BEGIN PAGE
Quotes I like

We don't have to engage in grand heroic actions to participate in the process of change. Small acts when multiplied by millions of people, can transform the world.

Tuesday, October 5, 2010

Empty nester ~ What to do?

When my kids were little and I was working and raising my family, the thought of not knowing what to do with my time was a concept that I couldn't quite wrap my head around.  Here I am though, all my kids on their own and more time than I know what to do with.  I tried 'retiring' for four months and it was definitely not for me.  Back to work I went and that has been good for me.  I think for a lot of women, raising your children and looking after their day to day needs becomes your identity, much like a man's job becomes his.  So, I have found this transition much harder than I thought.  I am 9 months child free (you don't ever stop worrying though) and still haven't found my new stride.  Now that I have fairly successfully raised my children into adults, what do I strive for next?  What do I want to accomplish with the time I have left in this life?  I don't know yet, everyday I ask myself.  When I figure it out, I'll let you know :)
END PAGE
| WORK INSTRUCTIONS |
Answer these questions from the blog post:
(a) According to the quote at the top, what can transform the world?
(b) What date appears on the post?
(c) For how many months did the writer try retiring?
The data after this blog post has no connection to it.
BEGIN AVAILABLE DATA
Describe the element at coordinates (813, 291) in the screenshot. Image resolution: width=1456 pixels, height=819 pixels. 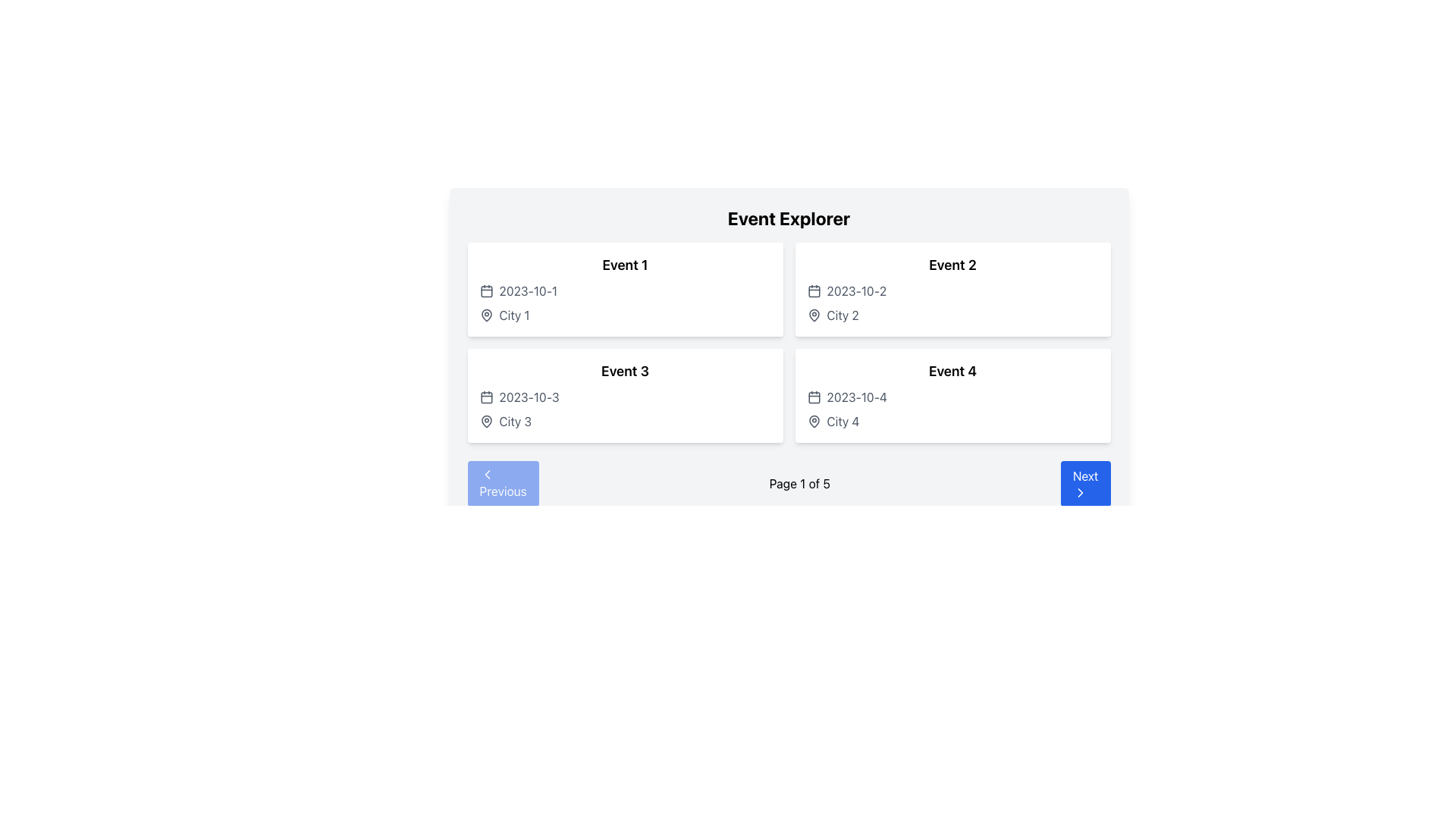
END AVAILABLE DATA
| SOLUTION TO THIS EXERCISE |
(a) Small acts, when multiplied by millions of people.
(b) Tuesday, October 5, 2010.
(c) Four months.